The training datasets were prepared for the recognition of image patterns by the deep learning system (DLS). The datasets were classified into 17 cell types and 97 abnormal morphological features by two laboratory technologists board-certified in hematology and one senior hematopathologist using the morphological criteria of the Clinical and Laboratory Standards Institute (CLSI) H20-A2 guideline and the 2016 revised WHO classification of myeloid neoplasms and acute leukemia18. After accumulating the image patterns using the training datasets, the performance of the DLS was evaluated using the validation datasets that were generated for testing the DLS by two laboratory technologists board-certified in hematology and one senior hematopathologist who are different from the ones worked on the training datasets. Table 1 summarizes the types and numbers of cell images used for training and testing.

The deep convolutional neural network and training using individual cell images

To classify cells and identify morphological abnormalities simultaneously, we created a DLS-based cell image-recognition system composed of a CNN module that extracted features of preprocessed images and a classification module analyzing such features and classifying cell images into 17 cell types exhibiting some of 97 abnormal morphological characteristics (cell and nuclear size and shape, and cytoplasmic patterns). Figure 5 shows the overall structure of our image-recognition system. The “feature extraction module” is composed of two submodules. The first (upstream) submodule has three consecutive blocks, and each block follows two parallel pathways consisting of several convolutional network layers. These layer stacks optimize feature extraction from image data and output parameters to the next block. The second (downstream) submodule has eight consecutive blocks, each of which follows parallel pathways, one of which consists of a series of convolutional layers, whereas the other lacks convolutional components and is termed a residual network that functions as a buffer to avoid saturation of the system.

Figure 5
figure 5

Schematic of the cell image-recognition system featuring convolutional neural networks. The deep learning system consists of three principal blocks, each of which contains piles of CNNs. The colors indicate different components of the CNNs.

Each layer plays a different role: Separable Convolution (a specific type of convolutional layer; Conv 2D), Batch Normalization (BN), and Activation (ACT).
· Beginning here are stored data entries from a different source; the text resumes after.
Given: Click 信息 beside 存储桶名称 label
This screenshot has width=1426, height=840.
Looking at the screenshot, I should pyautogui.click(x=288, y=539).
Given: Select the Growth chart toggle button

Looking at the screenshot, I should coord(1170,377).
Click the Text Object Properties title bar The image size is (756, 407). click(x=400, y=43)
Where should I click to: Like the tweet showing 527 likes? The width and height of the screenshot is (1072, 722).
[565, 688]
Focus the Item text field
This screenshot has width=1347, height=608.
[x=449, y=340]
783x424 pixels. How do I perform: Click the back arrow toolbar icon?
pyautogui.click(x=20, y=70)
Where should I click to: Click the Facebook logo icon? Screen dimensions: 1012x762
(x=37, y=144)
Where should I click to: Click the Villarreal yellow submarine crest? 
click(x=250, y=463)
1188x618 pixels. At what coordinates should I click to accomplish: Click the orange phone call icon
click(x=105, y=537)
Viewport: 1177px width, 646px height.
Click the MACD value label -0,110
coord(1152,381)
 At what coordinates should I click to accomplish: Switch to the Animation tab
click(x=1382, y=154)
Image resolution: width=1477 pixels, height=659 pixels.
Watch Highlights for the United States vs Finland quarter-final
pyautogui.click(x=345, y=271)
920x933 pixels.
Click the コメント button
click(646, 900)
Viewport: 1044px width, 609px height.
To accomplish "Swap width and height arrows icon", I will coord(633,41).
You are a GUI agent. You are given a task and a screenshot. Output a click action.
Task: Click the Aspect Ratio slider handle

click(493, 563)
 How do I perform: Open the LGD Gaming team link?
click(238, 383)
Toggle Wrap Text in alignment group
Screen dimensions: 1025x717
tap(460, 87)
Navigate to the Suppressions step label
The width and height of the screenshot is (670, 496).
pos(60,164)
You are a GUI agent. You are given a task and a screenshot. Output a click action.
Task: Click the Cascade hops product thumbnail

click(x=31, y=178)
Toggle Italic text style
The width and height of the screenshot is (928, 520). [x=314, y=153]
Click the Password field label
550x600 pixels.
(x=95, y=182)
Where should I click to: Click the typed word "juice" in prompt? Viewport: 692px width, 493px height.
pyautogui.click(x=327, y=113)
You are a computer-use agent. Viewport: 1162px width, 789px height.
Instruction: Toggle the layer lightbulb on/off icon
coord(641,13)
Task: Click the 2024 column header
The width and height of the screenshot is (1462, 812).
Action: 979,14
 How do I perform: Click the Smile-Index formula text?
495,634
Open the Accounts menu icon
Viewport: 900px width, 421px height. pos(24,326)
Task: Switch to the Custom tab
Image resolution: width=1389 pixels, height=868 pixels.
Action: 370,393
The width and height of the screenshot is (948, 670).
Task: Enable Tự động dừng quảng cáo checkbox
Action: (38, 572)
Separable Convolution is a variant of regular convolution, in that spatial convolution is performed independently by each channel26. Conv 2D is a key component of neural networks that optimize parameters used to extract features and then processes the images to form “feature maps”27,28. BN normalizes input data distribution29. ACT follows, using a Rectified Linear Unit (ReLU)30. The first submodule was connected to the second to create feature maps. Conv 2D was bypassed in the second module to avoid unwanted deep layer saturation; this effectively calculates weights via back-propagation. The architecture was implemented using Keras31 and Tensorflow32.

Extreme Gradient Boosting (EGB) to create a diagnostic algorithm for MDS

Next, we developed a system differentiating MDS from AA using cell image features extracted by the CNNs. To this end, we employed a XGBoost that uses a large ensemble of weak predictive models (such as decision trees) to recognize and classify the dysmorphic features/patterns of various blood cells33. XGBoost is one of the fastest and most efficient algorithms identifying optimal decision-making parameters34. First, we fed XGBoost with various cell image parameters, including the 17 cell classifications and 97 dysmorphic features identified by the CNN-based image-recognition algorithm. Then, we trained XGBoost using smears from the 75 MDS and 36 AA patients; XGBoost analyzed and remembered diagnostic cell patterns and dysmorphic features. Next, we used the 26 MDS and 11 AA samples to test the system. To determine how XGBoost made diagnostic decisions, the SHAP value of dysmorphic extents of various cell types were plotted on heat maps35.